#### [EXERCISE DIRECTIONS]
Please copy the data below word for word, from the line with "Task: Click the blue C letter of the LrC logo" up to and including the line with "(x=2052, y=36)".

(Saved data entries)
## BEGIN

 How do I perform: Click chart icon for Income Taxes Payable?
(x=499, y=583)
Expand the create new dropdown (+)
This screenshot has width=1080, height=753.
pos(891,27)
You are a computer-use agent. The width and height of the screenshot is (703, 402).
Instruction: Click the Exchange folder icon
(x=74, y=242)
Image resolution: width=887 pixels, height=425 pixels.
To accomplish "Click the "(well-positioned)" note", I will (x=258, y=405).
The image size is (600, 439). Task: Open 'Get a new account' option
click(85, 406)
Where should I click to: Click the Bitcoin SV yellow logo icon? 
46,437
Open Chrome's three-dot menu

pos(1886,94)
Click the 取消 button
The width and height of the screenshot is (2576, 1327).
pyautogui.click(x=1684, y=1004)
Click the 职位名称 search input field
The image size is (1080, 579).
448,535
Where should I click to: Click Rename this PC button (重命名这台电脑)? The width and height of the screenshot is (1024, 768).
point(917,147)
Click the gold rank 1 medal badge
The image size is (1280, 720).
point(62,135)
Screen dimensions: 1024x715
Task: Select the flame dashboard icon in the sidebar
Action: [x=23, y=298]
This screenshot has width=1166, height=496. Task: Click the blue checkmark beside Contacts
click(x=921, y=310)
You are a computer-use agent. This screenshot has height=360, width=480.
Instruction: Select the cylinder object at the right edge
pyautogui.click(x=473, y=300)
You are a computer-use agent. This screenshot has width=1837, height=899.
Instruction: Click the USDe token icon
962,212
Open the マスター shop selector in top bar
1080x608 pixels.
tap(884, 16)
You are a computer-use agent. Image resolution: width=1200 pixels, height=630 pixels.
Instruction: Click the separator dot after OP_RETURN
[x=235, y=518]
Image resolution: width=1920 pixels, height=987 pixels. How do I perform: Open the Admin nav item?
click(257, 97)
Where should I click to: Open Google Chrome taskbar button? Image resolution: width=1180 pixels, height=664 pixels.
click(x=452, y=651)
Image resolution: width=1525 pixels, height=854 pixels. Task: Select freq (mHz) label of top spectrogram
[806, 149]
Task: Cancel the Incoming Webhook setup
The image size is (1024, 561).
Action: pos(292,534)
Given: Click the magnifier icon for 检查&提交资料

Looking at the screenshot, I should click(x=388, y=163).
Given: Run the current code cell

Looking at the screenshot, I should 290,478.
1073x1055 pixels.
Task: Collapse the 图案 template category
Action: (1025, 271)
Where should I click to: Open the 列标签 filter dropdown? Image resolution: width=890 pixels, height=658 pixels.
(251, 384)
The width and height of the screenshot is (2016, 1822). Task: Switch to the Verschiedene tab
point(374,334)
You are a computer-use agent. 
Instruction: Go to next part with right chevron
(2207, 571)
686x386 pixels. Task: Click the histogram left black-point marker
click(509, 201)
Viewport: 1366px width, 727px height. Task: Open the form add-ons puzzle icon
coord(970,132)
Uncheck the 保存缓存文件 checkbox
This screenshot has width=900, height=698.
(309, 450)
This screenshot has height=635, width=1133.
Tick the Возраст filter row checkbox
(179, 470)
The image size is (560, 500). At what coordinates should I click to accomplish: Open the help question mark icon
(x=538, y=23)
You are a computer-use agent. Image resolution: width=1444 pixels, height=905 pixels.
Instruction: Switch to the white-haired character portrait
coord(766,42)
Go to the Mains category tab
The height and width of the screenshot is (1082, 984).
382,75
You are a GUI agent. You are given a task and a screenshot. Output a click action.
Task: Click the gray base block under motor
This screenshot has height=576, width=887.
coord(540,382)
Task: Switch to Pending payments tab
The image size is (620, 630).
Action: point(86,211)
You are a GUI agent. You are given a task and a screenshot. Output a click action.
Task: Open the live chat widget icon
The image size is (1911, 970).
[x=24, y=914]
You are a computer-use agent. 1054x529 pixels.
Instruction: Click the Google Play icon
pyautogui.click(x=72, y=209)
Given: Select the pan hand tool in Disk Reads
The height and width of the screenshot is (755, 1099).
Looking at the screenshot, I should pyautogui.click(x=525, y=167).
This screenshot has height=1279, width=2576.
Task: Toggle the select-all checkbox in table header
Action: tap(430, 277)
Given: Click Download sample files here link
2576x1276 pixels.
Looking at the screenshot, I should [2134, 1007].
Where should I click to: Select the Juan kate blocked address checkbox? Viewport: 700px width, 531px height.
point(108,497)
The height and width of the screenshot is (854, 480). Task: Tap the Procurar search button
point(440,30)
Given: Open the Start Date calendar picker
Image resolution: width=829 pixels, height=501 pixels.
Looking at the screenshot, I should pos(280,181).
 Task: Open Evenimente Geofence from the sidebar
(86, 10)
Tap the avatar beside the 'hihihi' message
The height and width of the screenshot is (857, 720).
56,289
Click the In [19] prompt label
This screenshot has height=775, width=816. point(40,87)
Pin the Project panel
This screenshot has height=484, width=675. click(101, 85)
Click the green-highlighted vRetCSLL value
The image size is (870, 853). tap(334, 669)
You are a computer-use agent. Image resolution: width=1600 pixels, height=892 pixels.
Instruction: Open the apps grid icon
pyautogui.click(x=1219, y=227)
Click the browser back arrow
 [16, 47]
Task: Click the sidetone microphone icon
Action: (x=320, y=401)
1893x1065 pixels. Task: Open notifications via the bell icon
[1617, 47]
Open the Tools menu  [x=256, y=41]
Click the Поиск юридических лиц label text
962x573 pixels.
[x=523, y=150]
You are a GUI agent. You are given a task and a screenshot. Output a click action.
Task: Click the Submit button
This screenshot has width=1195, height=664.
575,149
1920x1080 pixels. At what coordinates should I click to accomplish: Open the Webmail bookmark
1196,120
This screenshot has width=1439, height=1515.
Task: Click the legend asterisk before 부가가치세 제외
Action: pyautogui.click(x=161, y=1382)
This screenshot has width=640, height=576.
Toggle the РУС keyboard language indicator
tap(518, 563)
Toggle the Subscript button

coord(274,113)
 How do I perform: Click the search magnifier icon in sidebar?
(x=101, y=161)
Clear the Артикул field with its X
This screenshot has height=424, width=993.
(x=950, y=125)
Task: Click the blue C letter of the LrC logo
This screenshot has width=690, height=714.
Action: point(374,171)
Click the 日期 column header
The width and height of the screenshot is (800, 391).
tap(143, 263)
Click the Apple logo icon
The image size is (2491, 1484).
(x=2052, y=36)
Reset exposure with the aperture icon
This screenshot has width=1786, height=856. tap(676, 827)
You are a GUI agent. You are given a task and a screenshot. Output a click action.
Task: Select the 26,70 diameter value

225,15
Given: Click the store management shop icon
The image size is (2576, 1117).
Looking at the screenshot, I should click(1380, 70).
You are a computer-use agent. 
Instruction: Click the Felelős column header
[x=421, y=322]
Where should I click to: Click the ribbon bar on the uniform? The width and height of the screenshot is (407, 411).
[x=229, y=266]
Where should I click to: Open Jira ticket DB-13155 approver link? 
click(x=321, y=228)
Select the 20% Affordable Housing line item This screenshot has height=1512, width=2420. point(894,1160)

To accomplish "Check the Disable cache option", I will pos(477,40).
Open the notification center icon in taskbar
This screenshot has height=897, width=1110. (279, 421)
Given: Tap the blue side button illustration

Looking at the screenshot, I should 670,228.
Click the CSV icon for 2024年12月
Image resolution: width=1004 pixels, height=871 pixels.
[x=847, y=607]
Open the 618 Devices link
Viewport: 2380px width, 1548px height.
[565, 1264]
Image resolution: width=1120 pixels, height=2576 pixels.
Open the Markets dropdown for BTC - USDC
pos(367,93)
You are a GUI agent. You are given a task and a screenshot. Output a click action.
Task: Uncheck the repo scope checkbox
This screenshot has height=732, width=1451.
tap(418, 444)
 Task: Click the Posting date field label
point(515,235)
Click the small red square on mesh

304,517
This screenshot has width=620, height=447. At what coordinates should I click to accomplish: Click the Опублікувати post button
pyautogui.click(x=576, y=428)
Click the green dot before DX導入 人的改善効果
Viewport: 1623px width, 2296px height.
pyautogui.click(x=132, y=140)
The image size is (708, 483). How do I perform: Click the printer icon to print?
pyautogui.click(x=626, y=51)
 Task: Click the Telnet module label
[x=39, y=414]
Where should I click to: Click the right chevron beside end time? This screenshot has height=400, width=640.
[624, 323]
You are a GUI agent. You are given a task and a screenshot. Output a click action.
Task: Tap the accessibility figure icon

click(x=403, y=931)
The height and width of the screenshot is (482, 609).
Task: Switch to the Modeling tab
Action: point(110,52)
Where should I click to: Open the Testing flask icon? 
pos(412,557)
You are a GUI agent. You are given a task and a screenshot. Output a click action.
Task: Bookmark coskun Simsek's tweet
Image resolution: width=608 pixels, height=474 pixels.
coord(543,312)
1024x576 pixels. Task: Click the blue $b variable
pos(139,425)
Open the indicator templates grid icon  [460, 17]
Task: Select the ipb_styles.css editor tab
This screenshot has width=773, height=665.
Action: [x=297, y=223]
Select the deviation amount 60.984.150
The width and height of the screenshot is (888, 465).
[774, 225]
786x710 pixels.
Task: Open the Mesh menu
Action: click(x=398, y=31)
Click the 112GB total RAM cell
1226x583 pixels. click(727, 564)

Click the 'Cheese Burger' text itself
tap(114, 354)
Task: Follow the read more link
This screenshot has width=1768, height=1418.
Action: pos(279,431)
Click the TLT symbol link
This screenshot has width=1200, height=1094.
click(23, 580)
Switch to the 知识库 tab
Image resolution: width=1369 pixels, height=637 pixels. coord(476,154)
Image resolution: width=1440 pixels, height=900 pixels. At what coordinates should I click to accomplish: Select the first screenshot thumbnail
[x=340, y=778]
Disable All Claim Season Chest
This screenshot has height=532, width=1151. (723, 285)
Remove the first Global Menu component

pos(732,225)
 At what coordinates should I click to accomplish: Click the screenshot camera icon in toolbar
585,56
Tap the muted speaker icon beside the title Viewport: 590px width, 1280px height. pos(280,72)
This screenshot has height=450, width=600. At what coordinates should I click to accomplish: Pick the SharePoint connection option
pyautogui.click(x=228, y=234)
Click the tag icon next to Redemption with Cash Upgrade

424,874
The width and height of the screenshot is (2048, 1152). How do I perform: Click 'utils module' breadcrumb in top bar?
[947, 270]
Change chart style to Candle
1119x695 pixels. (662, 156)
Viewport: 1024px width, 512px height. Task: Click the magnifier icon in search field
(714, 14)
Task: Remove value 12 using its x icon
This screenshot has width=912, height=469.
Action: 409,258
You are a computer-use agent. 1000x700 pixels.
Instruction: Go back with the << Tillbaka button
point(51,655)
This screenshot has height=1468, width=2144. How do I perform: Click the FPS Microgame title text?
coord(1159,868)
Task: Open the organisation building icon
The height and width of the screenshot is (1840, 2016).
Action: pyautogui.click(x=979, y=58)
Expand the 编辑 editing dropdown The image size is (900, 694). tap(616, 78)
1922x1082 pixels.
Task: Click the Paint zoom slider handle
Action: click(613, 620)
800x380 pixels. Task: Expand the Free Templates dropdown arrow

## END

#### [SOLUTION]
Task: Click the blue C letter of the LrC logo
This screenshot has width=690, height=714.
Action: point(374,171)
Click the 日期 column header
The width and height of the screenshot is (800, 391).
tap(143, 263)
Click the Apple logo icon
The image size is (2491, 1484).
(x=2052, y=36)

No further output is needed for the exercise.